Updated: Oct 3, 2019
Other than a really fun time out riding across the countryside with friends?? Although that is the general gist of the event, there is a little more to riding in a hunter pace.
Hunter Pace events are cross-country rides that tend to be popular in areas where fox hunting is prevalent. Often times there is a local series in both the autumn and spring. The autumn rides are a nice opportunity to get your horse fit and game for the up coming hunt season, while the spring series gives riders a fun way to let their horses down post season.
Rather than following a fox with a pack of hounds, the ride follows a pre-marked trail that contains obstacles similar to those you would find while out field hunting. Often there are coops, water crossings, logs, open fields and woodland. The average length is around six miles.
The hunter “pace” is called such as the teams closets to the optimum time win! The optimum time is determined by a team riding the course prior to the day of the event. Typically there are two divisions, Hunt and Hilltopper. The optimum hunt pace is determined by riding at a speed comparable to one while out hunting first flight and jumping all of the obstacles. Likewise, the Hilltopper pace is set by riding at a pace mimicking a third flight hunt, walk-trot-canter without jumping. Teams are often comprised of two to four riders.

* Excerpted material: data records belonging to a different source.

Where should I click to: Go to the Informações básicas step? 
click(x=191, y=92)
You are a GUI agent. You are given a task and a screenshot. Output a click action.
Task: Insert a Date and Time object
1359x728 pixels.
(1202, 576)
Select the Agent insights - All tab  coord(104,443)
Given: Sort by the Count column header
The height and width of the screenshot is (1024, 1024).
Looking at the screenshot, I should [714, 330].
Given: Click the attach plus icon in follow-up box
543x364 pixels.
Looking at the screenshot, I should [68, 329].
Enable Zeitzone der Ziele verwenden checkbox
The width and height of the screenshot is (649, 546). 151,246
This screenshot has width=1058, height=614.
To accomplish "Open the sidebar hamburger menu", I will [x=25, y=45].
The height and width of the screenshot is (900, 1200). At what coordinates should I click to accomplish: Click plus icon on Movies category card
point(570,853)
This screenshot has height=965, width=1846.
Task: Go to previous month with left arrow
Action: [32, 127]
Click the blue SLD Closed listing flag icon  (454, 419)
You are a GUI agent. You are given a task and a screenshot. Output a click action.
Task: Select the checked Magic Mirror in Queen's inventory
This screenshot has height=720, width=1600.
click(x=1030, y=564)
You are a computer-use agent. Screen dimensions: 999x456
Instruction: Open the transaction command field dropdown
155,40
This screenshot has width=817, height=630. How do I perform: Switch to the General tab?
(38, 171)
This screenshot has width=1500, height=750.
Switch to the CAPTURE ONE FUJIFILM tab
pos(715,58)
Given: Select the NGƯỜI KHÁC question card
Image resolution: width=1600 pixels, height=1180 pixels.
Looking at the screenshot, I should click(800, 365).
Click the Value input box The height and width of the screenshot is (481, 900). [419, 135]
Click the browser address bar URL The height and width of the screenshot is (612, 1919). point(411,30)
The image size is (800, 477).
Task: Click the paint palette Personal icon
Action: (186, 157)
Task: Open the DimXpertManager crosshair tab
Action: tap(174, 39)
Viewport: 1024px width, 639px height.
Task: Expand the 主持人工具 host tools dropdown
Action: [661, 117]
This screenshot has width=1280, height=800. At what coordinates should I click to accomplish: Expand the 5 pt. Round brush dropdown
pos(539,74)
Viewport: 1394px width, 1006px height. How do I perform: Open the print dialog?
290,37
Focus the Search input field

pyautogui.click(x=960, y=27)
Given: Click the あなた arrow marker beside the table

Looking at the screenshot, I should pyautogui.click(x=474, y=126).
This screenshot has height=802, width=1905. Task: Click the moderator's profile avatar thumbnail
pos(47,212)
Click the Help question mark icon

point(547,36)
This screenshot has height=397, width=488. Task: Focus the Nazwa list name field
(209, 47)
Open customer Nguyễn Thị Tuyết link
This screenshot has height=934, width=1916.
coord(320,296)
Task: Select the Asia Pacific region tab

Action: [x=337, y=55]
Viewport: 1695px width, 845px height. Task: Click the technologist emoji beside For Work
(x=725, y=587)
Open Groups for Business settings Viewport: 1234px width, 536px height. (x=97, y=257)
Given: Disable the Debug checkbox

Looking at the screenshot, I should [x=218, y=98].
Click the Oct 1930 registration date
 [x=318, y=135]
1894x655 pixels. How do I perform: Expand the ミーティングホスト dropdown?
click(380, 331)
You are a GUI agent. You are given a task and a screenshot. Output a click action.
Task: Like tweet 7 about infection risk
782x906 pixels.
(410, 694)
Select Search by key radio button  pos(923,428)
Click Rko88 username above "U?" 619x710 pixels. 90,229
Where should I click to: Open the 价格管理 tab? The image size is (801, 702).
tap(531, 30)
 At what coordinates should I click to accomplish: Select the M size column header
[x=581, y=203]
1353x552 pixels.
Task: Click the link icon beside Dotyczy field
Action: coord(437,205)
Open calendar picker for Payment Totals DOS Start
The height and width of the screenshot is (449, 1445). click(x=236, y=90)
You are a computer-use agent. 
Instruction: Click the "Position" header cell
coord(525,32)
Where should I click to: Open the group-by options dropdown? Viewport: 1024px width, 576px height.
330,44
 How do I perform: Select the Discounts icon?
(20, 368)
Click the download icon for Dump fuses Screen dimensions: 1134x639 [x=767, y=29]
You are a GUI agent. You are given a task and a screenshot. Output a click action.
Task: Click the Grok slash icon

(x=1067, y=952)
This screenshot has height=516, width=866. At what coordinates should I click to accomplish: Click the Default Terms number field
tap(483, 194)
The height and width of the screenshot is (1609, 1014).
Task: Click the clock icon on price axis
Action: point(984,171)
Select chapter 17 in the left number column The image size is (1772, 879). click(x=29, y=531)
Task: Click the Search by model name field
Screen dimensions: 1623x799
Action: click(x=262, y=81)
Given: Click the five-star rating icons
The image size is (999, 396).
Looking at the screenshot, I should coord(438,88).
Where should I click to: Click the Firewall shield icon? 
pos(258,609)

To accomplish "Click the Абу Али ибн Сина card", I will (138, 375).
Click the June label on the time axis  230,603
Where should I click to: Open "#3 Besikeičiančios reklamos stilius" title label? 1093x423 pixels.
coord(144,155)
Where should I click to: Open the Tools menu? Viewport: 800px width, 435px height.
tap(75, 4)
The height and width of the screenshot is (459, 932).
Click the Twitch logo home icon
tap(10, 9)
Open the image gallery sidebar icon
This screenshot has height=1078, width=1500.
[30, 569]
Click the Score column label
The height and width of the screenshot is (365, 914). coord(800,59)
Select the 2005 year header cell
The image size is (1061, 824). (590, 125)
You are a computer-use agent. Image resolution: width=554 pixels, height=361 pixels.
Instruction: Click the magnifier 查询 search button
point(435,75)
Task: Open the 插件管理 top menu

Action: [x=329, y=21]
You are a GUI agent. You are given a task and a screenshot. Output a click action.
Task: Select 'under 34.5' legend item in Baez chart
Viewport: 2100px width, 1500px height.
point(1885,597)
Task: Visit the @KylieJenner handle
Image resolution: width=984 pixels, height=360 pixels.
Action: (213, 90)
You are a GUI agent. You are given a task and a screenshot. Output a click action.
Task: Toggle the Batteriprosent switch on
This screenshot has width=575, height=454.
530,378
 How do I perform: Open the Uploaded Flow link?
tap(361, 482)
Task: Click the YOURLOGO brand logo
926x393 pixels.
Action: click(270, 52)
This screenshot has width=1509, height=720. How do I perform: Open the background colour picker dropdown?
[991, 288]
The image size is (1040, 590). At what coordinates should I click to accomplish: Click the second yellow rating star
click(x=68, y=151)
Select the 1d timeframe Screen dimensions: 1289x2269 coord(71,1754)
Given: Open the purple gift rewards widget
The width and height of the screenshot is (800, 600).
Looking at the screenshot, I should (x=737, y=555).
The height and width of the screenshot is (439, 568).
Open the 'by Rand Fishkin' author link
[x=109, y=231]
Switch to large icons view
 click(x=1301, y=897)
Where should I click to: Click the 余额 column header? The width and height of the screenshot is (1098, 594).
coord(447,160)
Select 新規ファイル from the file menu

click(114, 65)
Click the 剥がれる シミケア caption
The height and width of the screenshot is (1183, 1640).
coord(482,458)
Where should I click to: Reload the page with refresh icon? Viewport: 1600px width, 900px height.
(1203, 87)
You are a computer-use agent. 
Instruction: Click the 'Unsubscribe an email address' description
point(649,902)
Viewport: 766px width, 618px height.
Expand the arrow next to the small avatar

Often events will also have additional divisions such as juniors, silver fox (riders over 60) or a pleasure division where teams can move at their own non-completive pace.
The most prevalent goal is having a wonderful ride through beautiful hunt country in the company of friends. If you are of a competitive nature, then hitting the optimum time and taking home a ribbon for your team might be your focus.
There are usually no specific requirements other than neat, tidy and safe turnout for rider and horse. Helmets, boots, breeches/jeans and a polo/button-down shirt are what most riders wear. Some teams wear informal hunting attire (tweed, ratcatcher, breeches and boots). If you are going for a ribbon, a watch might be helpful. Some events allow western tack and some do not, so please check with the organizer before heading out in the morning.
PREPARING YOUR HORSE
In general, your horse needs to be of general fitness. Ideally, the horse will be well schooled in riding in the open and able to relax while waiting at the trailer. It is common to encounter wildlife and other horses galloping within their sightline. In addition, your mount should be safe and ratable in a group.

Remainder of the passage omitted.